En dépit du plan de sauvetage, la dette chypriote risque de déraper

le 28/03/2013 L'AGEFI Quotidien / Edition de 7H

L'Eurogroupe estime qu'elle devrait être de 100% du PIB en 2020. Mais le recul de la croissance pourrait rendre cet objectif inatteignable

Le plan de sauvetage de Chypre pourrait bien en cacher un autre, comme ce fut le cas pour la Grèce. L’île reste très endettée et les mesures que le gouvernement devrait prendre en échange de l’aide des Européens et du FMI risquent de peser sur sa croissance déjà négative.

L'aide de 10 milliards d’euros apportée à Nicosie devrait, selon les termes employés par l’Eurogroupe, «permettre à la dette chypriote de rester sur une trajectoire soutenable». Les ministres des Finances de la zone euro se sont refusés à accorder au pays une enveloppe de 17 milliards d’euros (équivalente au PIB du pays), car celle-ci aurait fait pu faire exploser la dette, déjà égale à 86,5% du PIB en 2012 alors qu'avec le plan décidé lundi, la dette est censée représenter 100% du PIB d’ici à 2020.

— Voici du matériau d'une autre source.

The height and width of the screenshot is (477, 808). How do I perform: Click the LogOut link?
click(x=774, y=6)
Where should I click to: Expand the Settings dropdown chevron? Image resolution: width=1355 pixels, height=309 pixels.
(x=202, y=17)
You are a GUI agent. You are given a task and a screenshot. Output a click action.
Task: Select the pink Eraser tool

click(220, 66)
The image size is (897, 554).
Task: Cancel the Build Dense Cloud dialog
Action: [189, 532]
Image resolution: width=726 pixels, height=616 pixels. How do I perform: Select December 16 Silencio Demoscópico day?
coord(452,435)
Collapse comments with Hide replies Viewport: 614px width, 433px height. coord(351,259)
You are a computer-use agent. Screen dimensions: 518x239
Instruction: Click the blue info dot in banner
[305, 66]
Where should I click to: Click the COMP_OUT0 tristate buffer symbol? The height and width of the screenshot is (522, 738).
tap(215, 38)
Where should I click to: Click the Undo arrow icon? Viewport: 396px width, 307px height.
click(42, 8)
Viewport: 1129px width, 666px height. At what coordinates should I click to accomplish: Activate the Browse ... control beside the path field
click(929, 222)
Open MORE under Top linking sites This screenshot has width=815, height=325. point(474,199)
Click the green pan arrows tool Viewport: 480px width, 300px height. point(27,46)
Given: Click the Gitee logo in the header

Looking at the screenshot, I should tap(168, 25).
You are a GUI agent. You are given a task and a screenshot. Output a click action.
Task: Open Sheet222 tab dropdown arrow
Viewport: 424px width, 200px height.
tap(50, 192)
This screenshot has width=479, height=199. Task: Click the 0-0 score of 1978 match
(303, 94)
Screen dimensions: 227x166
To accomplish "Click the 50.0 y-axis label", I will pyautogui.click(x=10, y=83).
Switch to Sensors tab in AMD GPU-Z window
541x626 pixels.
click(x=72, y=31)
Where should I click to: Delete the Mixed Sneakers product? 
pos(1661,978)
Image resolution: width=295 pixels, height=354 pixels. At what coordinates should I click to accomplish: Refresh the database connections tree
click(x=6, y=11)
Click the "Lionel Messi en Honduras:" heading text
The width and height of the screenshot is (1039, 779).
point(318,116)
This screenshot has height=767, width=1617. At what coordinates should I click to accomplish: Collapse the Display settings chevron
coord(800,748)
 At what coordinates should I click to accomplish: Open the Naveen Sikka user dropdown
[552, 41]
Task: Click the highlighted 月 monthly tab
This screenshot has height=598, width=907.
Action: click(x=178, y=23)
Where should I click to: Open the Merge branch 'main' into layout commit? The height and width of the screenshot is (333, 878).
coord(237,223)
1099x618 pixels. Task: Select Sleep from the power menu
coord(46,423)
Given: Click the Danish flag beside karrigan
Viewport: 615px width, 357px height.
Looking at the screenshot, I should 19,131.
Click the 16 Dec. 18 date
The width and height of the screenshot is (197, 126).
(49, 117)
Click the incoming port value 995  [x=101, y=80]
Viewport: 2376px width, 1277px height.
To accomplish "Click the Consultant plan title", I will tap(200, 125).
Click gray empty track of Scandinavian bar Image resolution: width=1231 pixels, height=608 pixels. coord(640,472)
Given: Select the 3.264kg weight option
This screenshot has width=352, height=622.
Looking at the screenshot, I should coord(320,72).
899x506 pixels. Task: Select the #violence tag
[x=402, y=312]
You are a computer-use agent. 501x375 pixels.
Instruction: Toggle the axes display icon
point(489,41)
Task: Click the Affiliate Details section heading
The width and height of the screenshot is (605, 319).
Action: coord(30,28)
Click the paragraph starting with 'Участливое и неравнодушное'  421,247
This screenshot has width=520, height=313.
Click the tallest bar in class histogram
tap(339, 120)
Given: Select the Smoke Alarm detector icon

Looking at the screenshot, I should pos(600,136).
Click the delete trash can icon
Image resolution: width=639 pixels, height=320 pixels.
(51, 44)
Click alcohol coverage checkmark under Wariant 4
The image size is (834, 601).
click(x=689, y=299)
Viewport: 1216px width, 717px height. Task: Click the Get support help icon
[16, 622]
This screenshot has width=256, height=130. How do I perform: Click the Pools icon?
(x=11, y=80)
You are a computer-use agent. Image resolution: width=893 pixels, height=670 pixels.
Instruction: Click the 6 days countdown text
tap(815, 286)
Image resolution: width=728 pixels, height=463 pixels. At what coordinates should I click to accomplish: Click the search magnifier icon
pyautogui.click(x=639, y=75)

Cependant, l’économiste d’UBS, Reinhard Cluse doute que cet objectif soit atteint. Selon lui, la dette devrait monter à 143% du PIB après le plan, soit à un niveau peu soutenable. Car la croissance chypriote va «probablement connaître une forte contraction en 2013 et 2014». Selon les dernières prévisions de la Commission, le PIB de l’île devrait se contracter de 3,5% en 2013 et de 1,3% en 2014, après un recul de 2,3% en 2012. Mais la réalité pourrait être bien plus rude.

Non seulement, la taille du secteur financier, qui équivaut à huit fois le PIB du pays, devra être drastiquement réduite d’ici à 2018. Mais la taxation des dépôts et la mise à contribution des actionnaires et créanciers nuira durablement à la confiance dans le secteur. Or, «les services d’intermédiation financière représentent plus de 9% de la valeur ajoutée brute du pays en 2012, des niveaux comparables à ceux observés au Royaume-Uni», note Alan Lemangnen, économiste chez Natixis et, «le pays dispose de peu de relais potentiels de croissance»

Enfin, Chypre devra s’engager auprès de l’Union et du Fonds monétaire international (FMI) à faire des réformes, qui pourraient affaiblir  encore la demande alors que le chômage était au-dessus de 10% en 2012. Nicosie a déjà promis des augmentations d’impôts.

L’économiste d'UBS, Reinhard Cluse, souligne que le pays n’a guère de solutions pour réduire son endettement excessif. «Une restructuration de la dette souveraine à Chypre ne serait pas facile car les banques domestiques sont des détentrices très importantes de dette». Il fait aussi valoir qu’une large part de la dette détenue par des étrangers est de droit britannique et donc difficile à restructurer.